Two weeks after Journey digs into screens, two other 3D releases are set to bow. The first, also from Disney is the broad comedy/fantasy G-Force starring the voices of Nicholas Cage, Penélope Cruz, Steve Buscemi and Tracy Morgan. The second, set for the same date, is the horror remake Piranha. Directed by Alexandré Aja, the culprit behind The Hills Have Eyes. It couldn't take very long for horror directors to jump on the bandwagon. What better way to breath new life into tiring and "seen it all" splatter flicks like the Saw series?

Take comfort, if you get caught up into seeing in 3D, you're only at the tip of the iceberg... here's a little of what's on the slate for 2009...

One year from now, Dreamworks' Jeffrey Katzenberg will likely be feeling like he's given birth. With 3D, a long gestating dream, the first born onto 3D screens will be the animated Monsters vs. Aliens starring the voices of Reese Witherspoon, Steven Colbert and others. Monsters vs Aliens is currently scheduled for March 27, 2009.
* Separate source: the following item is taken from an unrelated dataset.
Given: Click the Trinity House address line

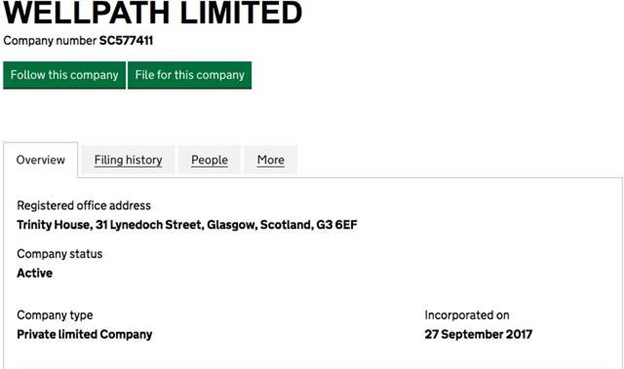Looking at the screenshot, I should (187, 225).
Perhaps the most talked about and highly anticipated 3D project so far, director James Cameron will release Avatar. Boasting the acting talents of Sigourney Weaver and Giovanni Ribisi, the sci-fi adventure Avatar is currently set for release in December of next year.

If waiting on Avatar will be making you crazy, there are nearly 30 other projects currently in the pipeline. Among those are How to Train Your Dragon from Dreamworks, Toy Story 3D from Disney (who expect to also release the first two Toy Story films reprocessed in 3D as well). George Lucas is said to be working on releasing the original three Star Wars films (episodes IV, V & VI) also reprocessed and Summit Entertainment will be releasing the animated adventure of some youthful bugs that sneak aboard the Apollo 11 moon mission in Fly Me to the Moon

So will 3D really change what's happening at the movies. No matter the impact, it's clear that the movie theaters will indeed be changing. The momentum to convert projection technology to digital and the need by theater owners to compete with ever more advanced home theaters, will bring assured change, from screen image to comfort to amenities. Oh, and did I mention ticket price? Speaking of... would you go to a movie theater that charged $35.00 a seat? Some people are already doing exactly that, and loving it. We'll tell you where, next on Moviedozer Dailies.

Thursday, March 20, 2008

ShoWest: Go Digital.

The first step into three dimensions for movie theaters is digital, and ShoWest, the industry insider's annual trade show for Cinema Exhibition and Distribution, this year became a showcase for studios, theater owners and technology companies, to broker landmark deals to begin the largest initiative to convert existing theaters to digital technology to date. If you're just a casual movie fan you're likely about to stop reading, a "big whoop" speeding to the front of your thoughts. But wait, this is a "big whoop" and you're going to be the recipient, first hand, of a little good news/bad news if you're planning to spend anytime at all in a movie theater over the next couple of years.

First, a first hand impression of the significance of sitting your butt down in digitally equipped verses analog (read old fashion projector and film reels, sprockets and celluloid being pulled past a really bright lamp) theater... it's really good. Of course, that goes along with the quality of the film you've elected to sit through, but the fact is, digital projection has the ability to put a cleaner, defect free, brilliant image onto the screen and though you'll come to accept it as ordinary, the first few times you'll be noticing the things you notice on your neighbor's HD flatscreen.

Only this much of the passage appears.